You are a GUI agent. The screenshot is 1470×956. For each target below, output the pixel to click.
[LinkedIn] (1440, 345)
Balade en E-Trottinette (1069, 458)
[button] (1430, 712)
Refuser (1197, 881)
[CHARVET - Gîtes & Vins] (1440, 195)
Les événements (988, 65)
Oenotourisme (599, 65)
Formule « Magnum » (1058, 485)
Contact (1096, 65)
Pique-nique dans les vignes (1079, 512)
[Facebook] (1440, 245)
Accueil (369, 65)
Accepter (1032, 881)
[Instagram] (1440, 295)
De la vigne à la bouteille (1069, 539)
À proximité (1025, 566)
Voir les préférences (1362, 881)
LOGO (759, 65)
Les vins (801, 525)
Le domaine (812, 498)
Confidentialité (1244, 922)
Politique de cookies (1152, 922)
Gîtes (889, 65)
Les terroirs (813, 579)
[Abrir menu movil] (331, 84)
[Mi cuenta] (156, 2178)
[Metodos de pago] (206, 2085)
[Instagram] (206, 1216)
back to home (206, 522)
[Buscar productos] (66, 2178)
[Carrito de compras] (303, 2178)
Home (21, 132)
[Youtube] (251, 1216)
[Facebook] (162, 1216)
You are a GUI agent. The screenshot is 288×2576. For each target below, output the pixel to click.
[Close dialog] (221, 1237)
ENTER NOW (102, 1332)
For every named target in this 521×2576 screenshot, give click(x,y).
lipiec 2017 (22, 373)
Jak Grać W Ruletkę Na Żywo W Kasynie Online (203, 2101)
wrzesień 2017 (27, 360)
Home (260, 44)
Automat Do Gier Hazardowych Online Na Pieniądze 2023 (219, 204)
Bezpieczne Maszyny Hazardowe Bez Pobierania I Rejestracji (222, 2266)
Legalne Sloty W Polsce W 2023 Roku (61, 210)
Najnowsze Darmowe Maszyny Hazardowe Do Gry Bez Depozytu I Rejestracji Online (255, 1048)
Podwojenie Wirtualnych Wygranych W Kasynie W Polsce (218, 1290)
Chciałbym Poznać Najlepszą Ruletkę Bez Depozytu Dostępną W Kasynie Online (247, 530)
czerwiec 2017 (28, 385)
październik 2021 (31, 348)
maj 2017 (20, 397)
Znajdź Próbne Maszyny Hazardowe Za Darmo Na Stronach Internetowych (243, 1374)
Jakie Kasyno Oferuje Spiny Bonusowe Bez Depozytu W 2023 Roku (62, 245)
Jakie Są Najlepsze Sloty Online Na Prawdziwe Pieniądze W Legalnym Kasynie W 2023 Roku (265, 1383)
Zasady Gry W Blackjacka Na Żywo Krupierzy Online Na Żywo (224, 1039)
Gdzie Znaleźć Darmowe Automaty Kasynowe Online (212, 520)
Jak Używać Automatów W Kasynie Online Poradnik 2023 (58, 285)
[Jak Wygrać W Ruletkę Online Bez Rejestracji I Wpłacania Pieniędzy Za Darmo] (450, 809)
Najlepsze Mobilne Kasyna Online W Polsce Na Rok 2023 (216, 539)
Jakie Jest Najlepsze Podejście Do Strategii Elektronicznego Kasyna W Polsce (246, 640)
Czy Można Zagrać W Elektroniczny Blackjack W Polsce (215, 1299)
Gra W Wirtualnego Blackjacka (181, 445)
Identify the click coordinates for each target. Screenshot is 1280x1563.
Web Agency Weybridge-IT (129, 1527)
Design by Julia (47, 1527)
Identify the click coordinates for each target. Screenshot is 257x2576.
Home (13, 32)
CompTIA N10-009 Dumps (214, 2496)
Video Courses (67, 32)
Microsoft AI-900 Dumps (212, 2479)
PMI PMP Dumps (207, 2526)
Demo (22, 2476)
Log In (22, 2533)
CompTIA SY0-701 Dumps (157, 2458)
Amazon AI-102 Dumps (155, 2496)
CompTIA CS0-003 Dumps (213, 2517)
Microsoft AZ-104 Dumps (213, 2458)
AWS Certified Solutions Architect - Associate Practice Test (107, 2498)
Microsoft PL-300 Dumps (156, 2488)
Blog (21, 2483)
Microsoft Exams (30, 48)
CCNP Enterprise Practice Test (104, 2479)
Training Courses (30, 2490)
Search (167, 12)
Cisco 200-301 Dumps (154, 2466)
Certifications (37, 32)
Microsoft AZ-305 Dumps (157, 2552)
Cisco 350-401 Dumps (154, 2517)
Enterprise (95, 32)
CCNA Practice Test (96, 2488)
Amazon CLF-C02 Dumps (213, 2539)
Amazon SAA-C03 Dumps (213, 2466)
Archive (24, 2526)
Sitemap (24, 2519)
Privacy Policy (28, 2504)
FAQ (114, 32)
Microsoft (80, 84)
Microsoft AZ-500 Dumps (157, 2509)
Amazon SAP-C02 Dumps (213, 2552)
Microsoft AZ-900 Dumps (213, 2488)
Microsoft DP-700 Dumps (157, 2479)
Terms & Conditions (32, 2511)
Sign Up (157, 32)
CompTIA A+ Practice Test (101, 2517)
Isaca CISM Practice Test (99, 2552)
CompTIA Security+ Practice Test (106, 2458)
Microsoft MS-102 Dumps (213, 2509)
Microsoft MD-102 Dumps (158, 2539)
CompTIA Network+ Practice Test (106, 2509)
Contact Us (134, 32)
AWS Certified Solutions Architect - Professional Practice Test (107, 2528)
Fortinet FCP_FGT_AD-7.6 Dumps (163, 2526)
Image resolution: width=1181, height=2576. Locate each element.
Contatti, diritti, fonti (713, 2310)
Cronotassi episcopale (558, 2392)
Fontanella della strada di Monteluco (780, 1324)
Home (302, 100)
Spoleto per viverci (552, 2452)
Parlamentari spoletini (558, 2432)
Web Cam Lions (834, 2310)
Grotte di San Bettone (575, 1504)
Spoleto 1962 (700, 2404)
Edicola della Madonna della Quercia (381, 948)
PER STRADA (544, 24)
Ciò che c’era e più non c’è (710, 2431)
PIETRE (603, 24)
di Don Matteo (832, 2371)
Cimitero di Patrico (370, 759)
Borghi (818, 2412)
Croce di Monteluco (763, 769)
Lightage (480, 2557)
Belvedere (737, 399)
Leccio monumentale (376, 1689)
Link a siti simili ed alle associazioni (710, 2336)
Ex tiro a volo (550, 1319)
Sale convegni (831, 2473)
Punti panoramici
+++
Description of the task :: Reproduce all data above, unchanged.

Response box ::
You are a GUI agent. The screenshot is 1470×956. For each target below, output the pixel to click.
[LinkedIn] (1440, 345)
Balade en E-Trottinette (1069, 458)
[button] (1430, 712)
Refuser (1197, 881)
[CHARVET - Gîtes & Vins] (1440, 195)
Les événements (988, 65)
Oenotourisme (599, 65)
Formule « Magnum » (1058, 485)
Contact (1096, 65)
Pique-nique dans les vignes (1079, 512)
[Facebook] (1440, 245)
Accueil (369, 65)
Accepter (1032, 881)
[Instagram] (1440, 295)
De la vigne à la bouteille (1069, 539)
À proximité (1025, 566)
Voir les préférences (1362, 881)
LOGO (759, 65)
Les vins (801, 525)
Le domaine (812, 498)
Confidentialité (1244, 922)
Politique de cookies (1152, 922)
Gîtes (889, 65)
Les terroirs (813, 579)
[Abrir menu movil] (331, 84)
[Mi cuenta] (156, 2178)
[Metodos de pago] (206, 2085)
[Instagram] (206, 1216)
back to home (206, 522)
[Buscar productos] (66, 2178)
[Carrito de compras] (303, 2178)
Home (21, 132)
[Youtube] (251, 1216)
[Facebook] (162, 1216)
You are a GUI agent. The screenshot is 288×2576. For each target below, output the pixel to click.
[Close dialog] (221, 1237)
ENTER NOW (102, 1332)
For every named target in this 521×2576 screenshot, give click(x,y).
lipiec 2017 (22, 373)
Jak Grać W Ruletkę Na Żywo W Kasynie Online (203, 2101)
wrzesień 2017 (27, 360)
Home (260, 44)
Automat Do Gier Hazardowych Online Na Pieniądze 2023 (219, 204)
Bezpieczne Maszyny Hazardowe Bez Pobierania I Rejestracji (222, 2266)
Legalne Sloty W Polsce W 2023 Roku (61, 210)
Najnowsze Darmowe Maszyny Hazardowe Do Gry Bez Depozytu I Rejestracji Online (255, 1048)
Podwojenie Wirtualnych Wygranych W Kasynie W Polsce (218, 1290)
Chciałbym Poznać Najlepszą Ruletkę Bez Depozytu Dostępną W Kasynie Online (247, 530)
czerwiec 2017 (28, 385)
październik 2021 (31, 348)
maj 2017 (20, 397)
Znajdź Próbne Maszyny Hazardowe Za Darmo Na Stronach Internetowych (243, 1374)
Jakie Kasyno Oferuje Spiny Bonusowe Bez Depozytu W 2023 Roku (62, 245)
Jakie Są Najlepsze Sloty Online Na Prawdziwe Pieniądze W Legalnym Kasynie W 2023 Roku (265, 1383)
Zasady Gry W Blackjacka Na Żywo Krupierzy Online Na Żywo (224, 1039)
Gdzie Znaleźć Darmowe Automaty Kasynowe Online (212, 520)
Jak Używać Automatów W Kasynie Online Poradnik 2023 (58, 285)
[Jak Wygrać W Ruletkę Online Bez Rejestracji I Wpłacania Pieniędzy Za Darmo] (450, 809)
Najlepsze Mobilne Kasyna Online W Polsce Na Rok 2023 (216, 539)
Jakie Jest Najlepsze Podejście Do Strategii Elektronicznego Kasyna W Polsce (246, 640)
Czy Można Zagrać W Elektroniczny Blackjack W Polsce (215, 1299)
Gra W Wirtualnego Blackjacka (181, 445)
Identify the click coordinates for each target. Screenshot is 1280x1563.
Web Agency Weybridge-IT (129, 1527)
Design by Julia (47, 1527)
Identify the click coordinates for each target. Screenshot is 257x2576.
Home (13, 32)
CompTIA N10-009 Dumps (214, 2496)
Video Courses (67, 32)
Microsoft AI-900 Dumps (212, 2479)
PMI PMP Dumps (207, 2526)
Demo (22, 2476)
Log In (22, 2533)
CompTIA SY0-701 Dumps (157, 2458)
Amazon AI-102 Dumps (155, 2496)
CompTIA CS0-003 Dumps (213, 2517)
Microsoft AZ-104 Dumps (213, 2458)
AWS Certified Solutions Architect - Associate Practice Test (107, 2498)
Microsoft PL-300 Dumps (156, 2488)
Blog (21, 2483)
Microsoft Exams (30, 48)
CCNP Enterprise Practice Test (104, 2479)
Training Courses (30, 2490)
Search (167, 12)
Cisco 200-301 Dumps (154, 2466)
Certifications (37, 32)
Microsoft AZ-305 Dumps (157, 2552)
Cisco 350-401 Dumps (154, 2517)
Enterprise (95, 32)
CCNA Practice Test (96, 2488)
Amazon CLF-C02 Dumps (213, 2539)
Amazon SAA-C03 Dumps (213, 2466)
Archive (24, 2526)
Sitemap (24, 2519)
Privacy Policy (28, 2504)
FAQ (114, 32)
Microsoft (80, 84)
Microsoft AZ-500 Dumps (157, 2509)
Amazon SAP-C02 Dumps (213, 2552)
Microsoft AZ-900 Dumps (213, 2488)
Microsoft DP-700 Dumps (157, 2479)
Terms & Conditions (32, 2511)
Sign Up (157, 32)
CompTIA A+ Practice Test (101, 2517)
Isaca CISM Practice Test (99, 2552)
CompTIA Security+ Practice Test (106, 2458)
Microsoft MS-102 Dumps (213, 2509)
Microsoft MD-102 Dumps (158, 2539)
CompTIA Network+ Practice Test (106, 2509)
Contact Us (134, 32)
AWS Certified Solutions Architect - Professional Practice Test (107, 2528)
Fortinet FCP_FGT_AD-7.6 Dumps (163, 2526)
Image resolution: width=1181, height=2576. Locate each element.
Contatti, diritti, fonti (713, 2310)
Cronotassi episcopale (558, 2392)
Fontanella della strada di Monteluco (780, 1324)
Home (302, 100)
Spoleto per viverci (552, 2452)
Parlamentari spoletini (558, 2432)
Web Cam Lions (834, 2310)
Grotte di San Bettone (575, 1504)
Spoleto 1962 (700, 2404)
Edicola della Madonna della Quercia (381, 948)
PER STRADA (544, 24)
Ciò che c’era e più non c’è (710, 2431)
PIETRE (603, 24)
di Don Matteo (832, 2371)
Cimitero di Patrico (370, 759)
Borghi (818, 2412)
Croce di Monteluco (763, 769)
Lightage (480, 2557)
Belvedere (737, 399)
Leccio monumentale (376, 1689)
Link a siti simili ed alle associazioni (710, 2336)
Ex tiro a volo (550, 1319)
Sale convegni (831, 2473)
Punti panoramici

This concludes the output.